#### Assignment:
Retype word for word the line containing "Screen dimensions: 1999x1208" and each line that follows it in the records below, through the last one, with no pictures.
====== The data
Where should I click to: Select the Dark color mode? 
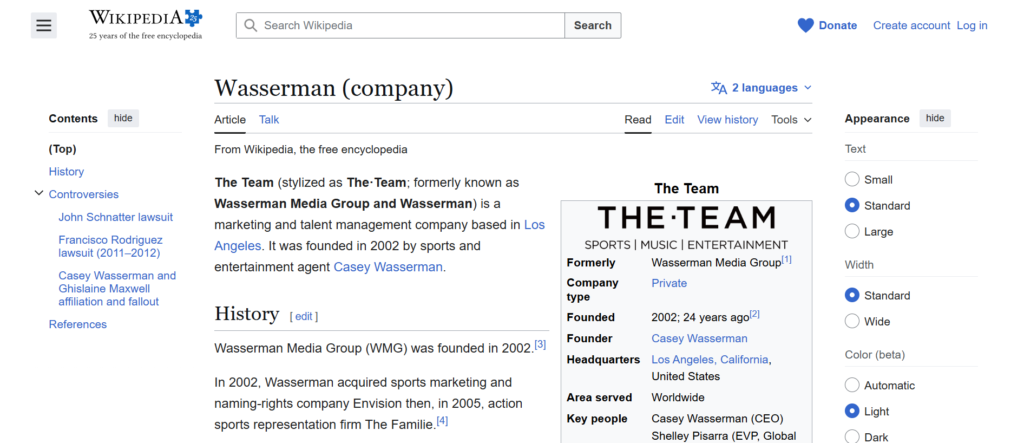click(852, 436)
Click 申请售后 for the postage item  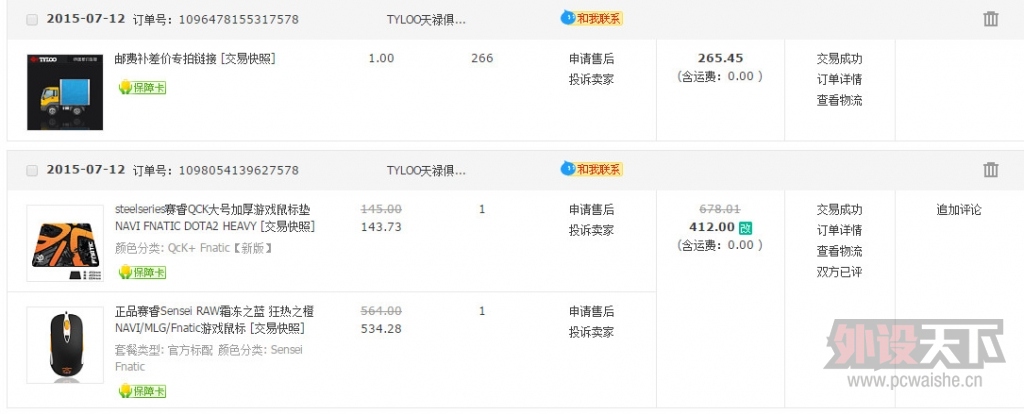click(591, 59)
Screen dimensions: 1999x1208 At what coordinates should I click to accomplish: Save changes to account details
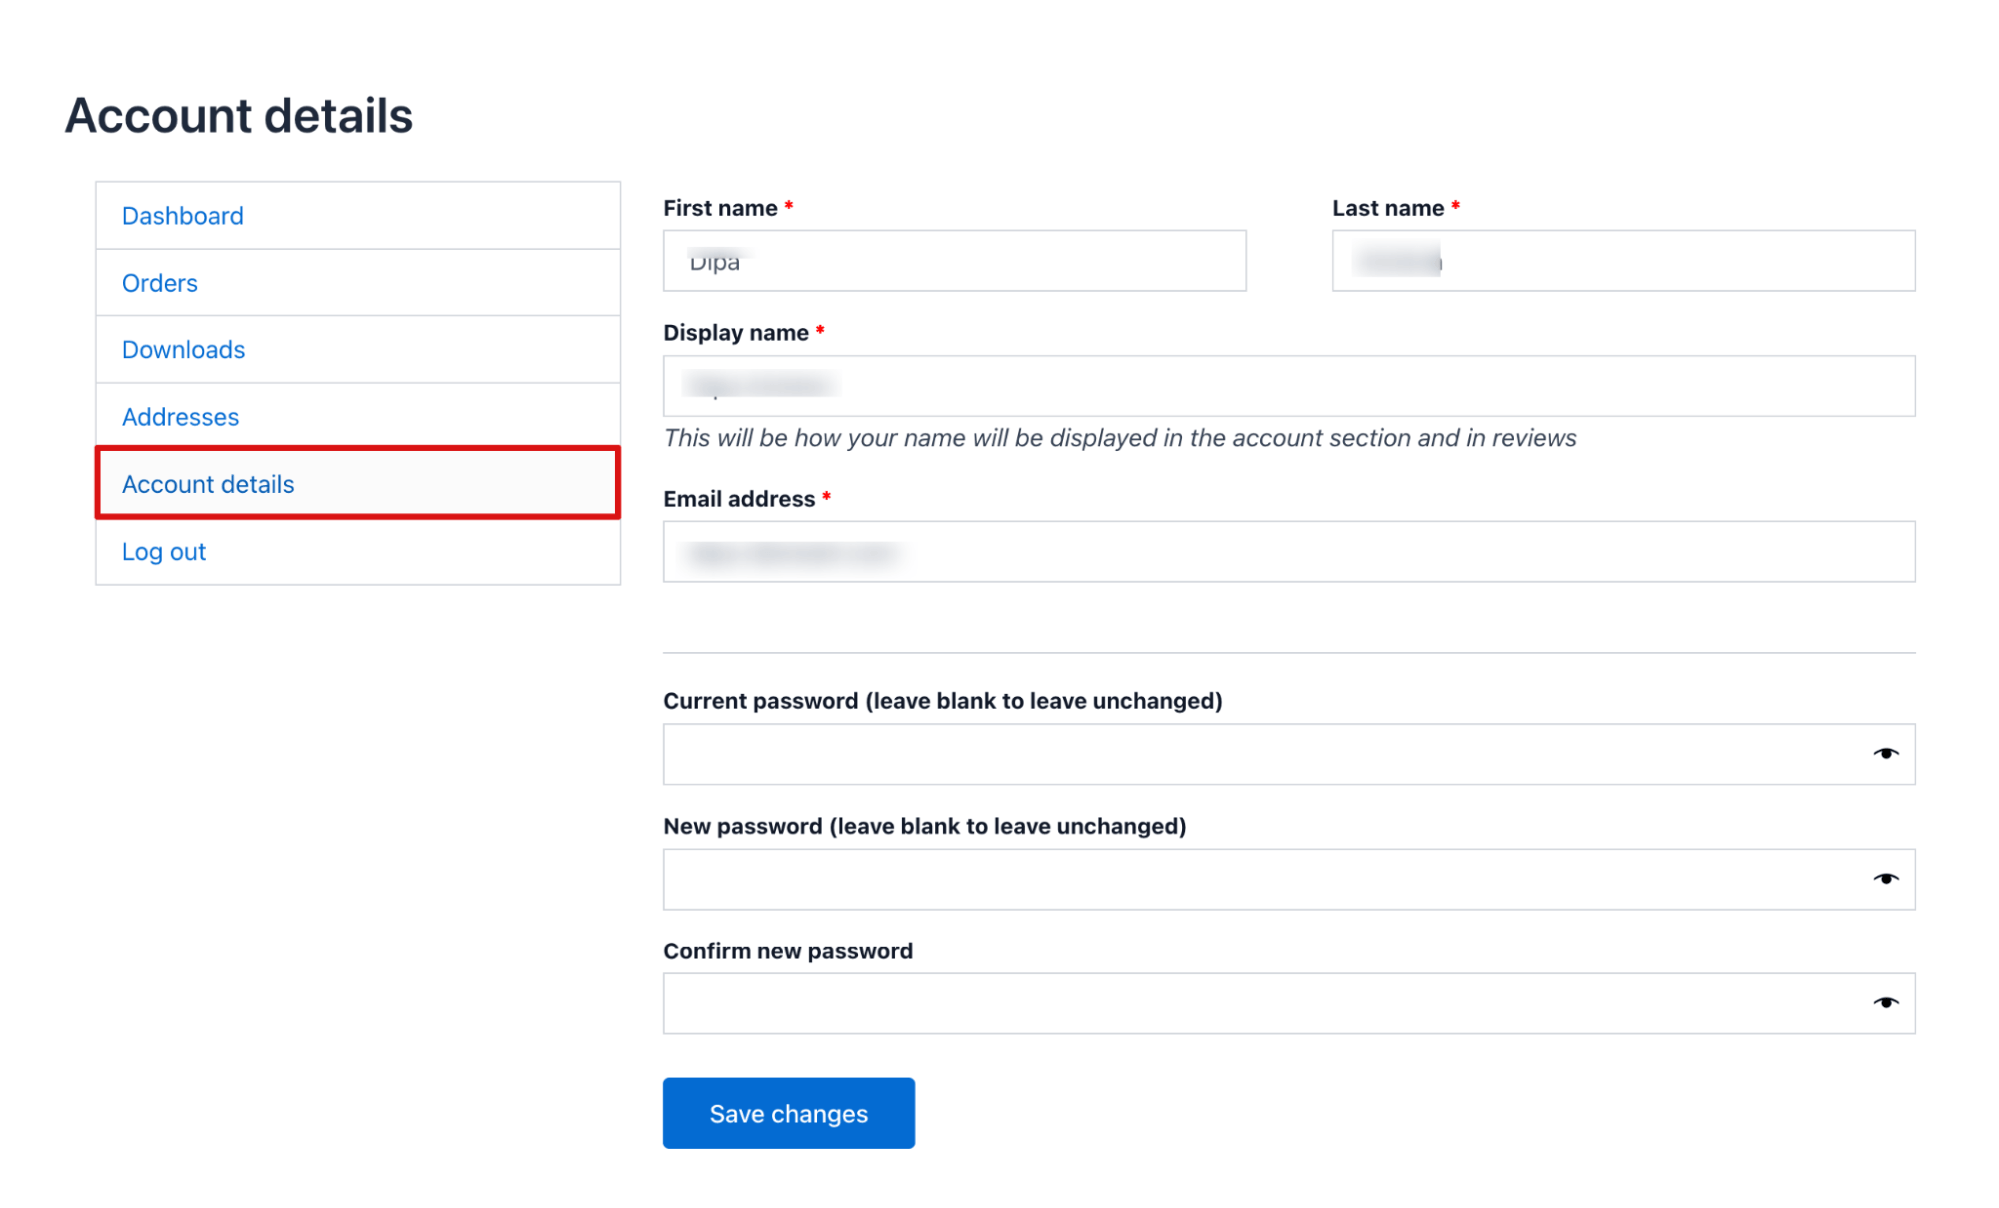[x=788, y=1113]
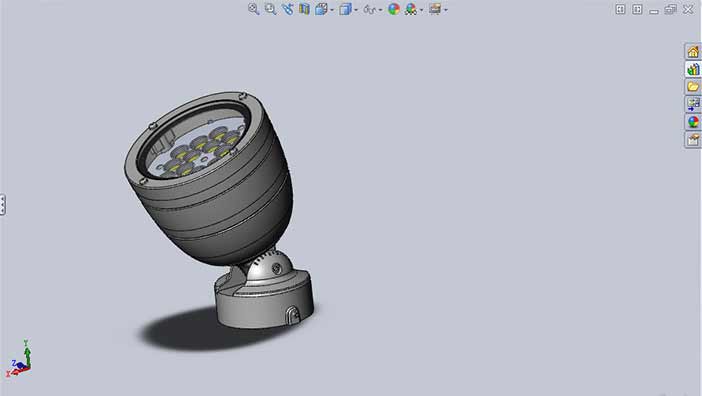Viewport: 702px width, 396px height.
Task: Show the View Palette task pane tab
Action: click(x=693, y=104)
============
#### Response to the task:
Screen dimensions: 1999x1208 At what coordinates should I click to accomplish: Save changes to account details
[x=788, y=1113]
Viewport: 702px width, 396px height.
Task: Show the View Palette task pane tab
Action: click(x=693, y=104)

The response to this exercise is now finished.